However, the officer has barely been able to ask his first question before he is called through to another interview room to help deal with another detainee, giving Mia and Khadijah a chance to talk to each other privately. Somehow, Mia recognises Khadijah’s voice, as it turns out they’re from the same village and went to school together. Khadijah sets out very clearly that she is not allowed to speak to Mia while the officer is not there, but Mia persists, pulling on a lot of personal information and using their common history to try and convince Khadijah to help her out.
When the officer finally returns, the conversation becomes more and more protracted, with Mia asking more and more of Khadijah as things move forward, embroiling her in a web of lies which she never asked to be a part of. The officer suspects that more is being said than is being translated and Khadijah’s attempts to cover up the other parts of the conversation, by blaming a bad connection on the line, becomes weaker and weaker every time she tries it.
Throughout the conversation we find that Mia is an unsympathetic character. She finds herself in a difficult situation and becomes a bully and an emotional manipulator to get Khadijah to do what she wants, eventually threatening her and her position if she doesn’t do what’s asked of her. This characterisation shifts the viewer’s perception of the scenario somewhat and now we’re left in our own minds to decide what we think about what’s going on.
This clever moving of the dial by writer Rashdan Radha really lifts the tension the audience feels by being in the small room with the interviewer and interviewee, while Khadijah struggles on the other end of the line to do what she feels to be the right thing. There is suddenly a real dilemma at play, and all preconceptions are thrown out of the window about immigration and legal or non-legal routes into the country, as we are left to come to our own conclusions about the people we have in front of us.
In what is a fifteen-minute chamber piece, the three actors do a great job of relating the backgrounds and pressures of their characters in a short amount of time.

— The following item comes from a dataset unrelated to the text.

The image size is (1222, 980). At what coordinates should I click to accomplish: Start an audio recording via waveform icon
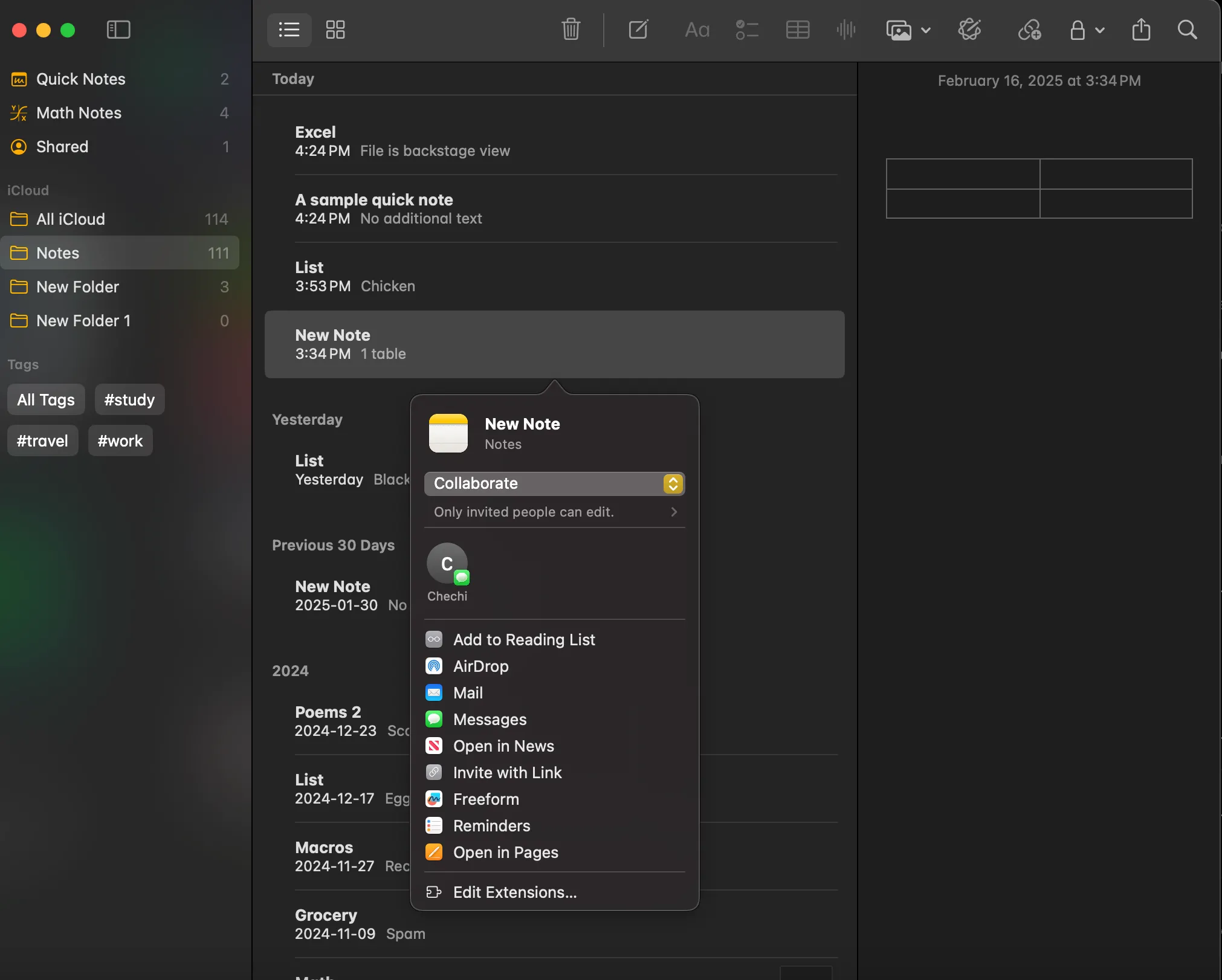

There’s not really much for director/DoP Charles Normsaskul to do in such a small space, but he makes sure that we get the right close-ups of the feelings on the character’s faces at the right times, helping us to relate to them and their situations. What really stands out from Clearance, is the writing, which gradually ramps up the tension as we go along without forcing any sort of moral judgement on the whole scenario. In fact, Clearance is quite rare in that it doesn’t try to push a point or tell the viewer what to think, but instead plays on prejudices and preconceived notions and subverts them until we’re forced to confront our own thoughts and feelings on the whole scenario.

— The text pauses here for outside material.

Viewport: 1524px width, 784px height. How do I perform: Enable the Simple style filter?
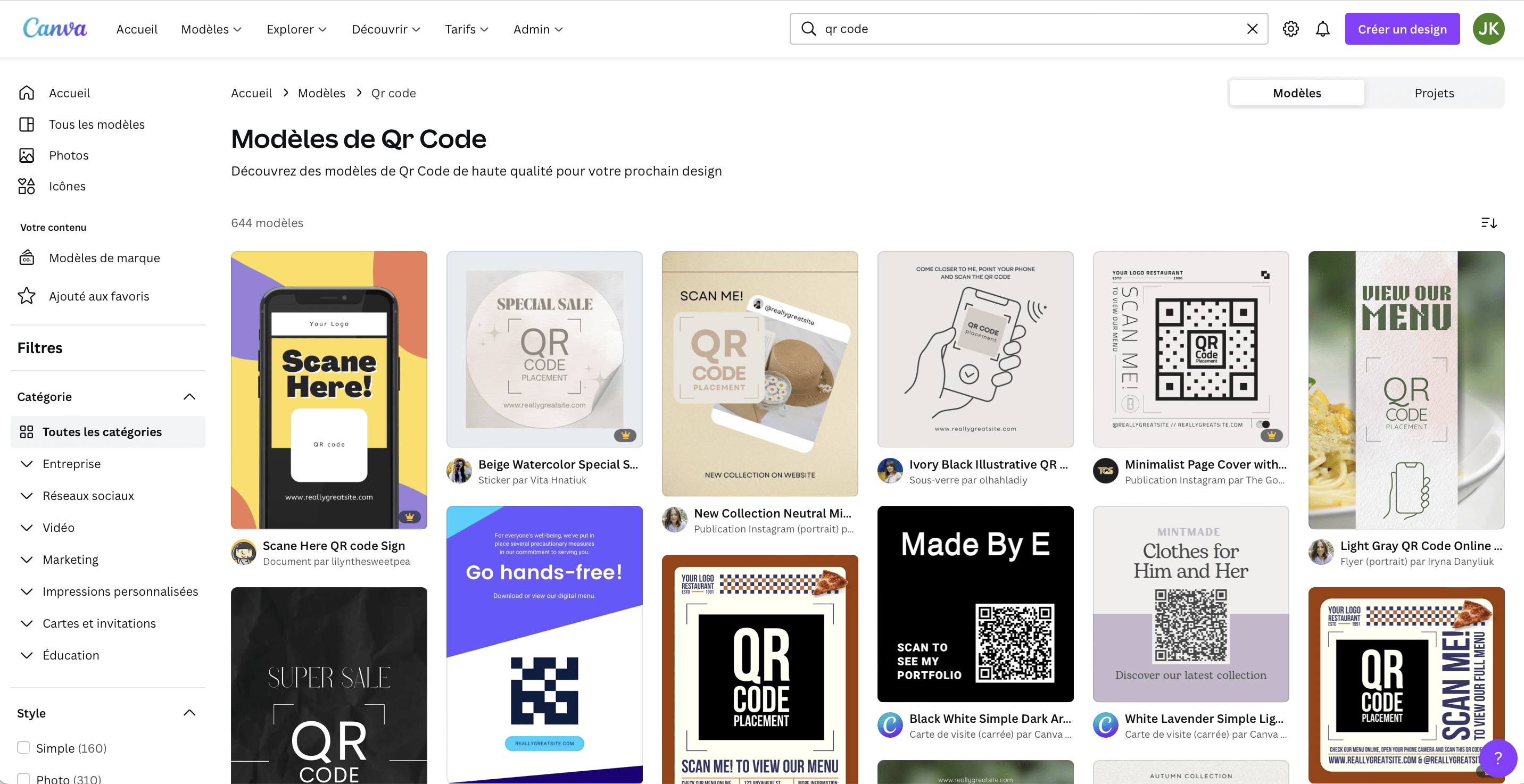(23, 747)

The whole point of Clearance seems to be the conversation that you have once you have watched it, whether that conversation is with yourself or with other people. It’s not there to tell you the right and wrong of the situation but instead displays a likely common scenario with multiple strands and considerations, as well as a deeply muddied morality, then allows you to make up your own mind about it all. Even if you can find fault with one character, does that mean that the outcome is fair for all characters? Are you able to side with one and not the other, or does their complicity (forced or otherwise) condemn them both?
Clearance is a clever short film with a real-life dilemma at its heart, and will keep you thinking long after having watched it.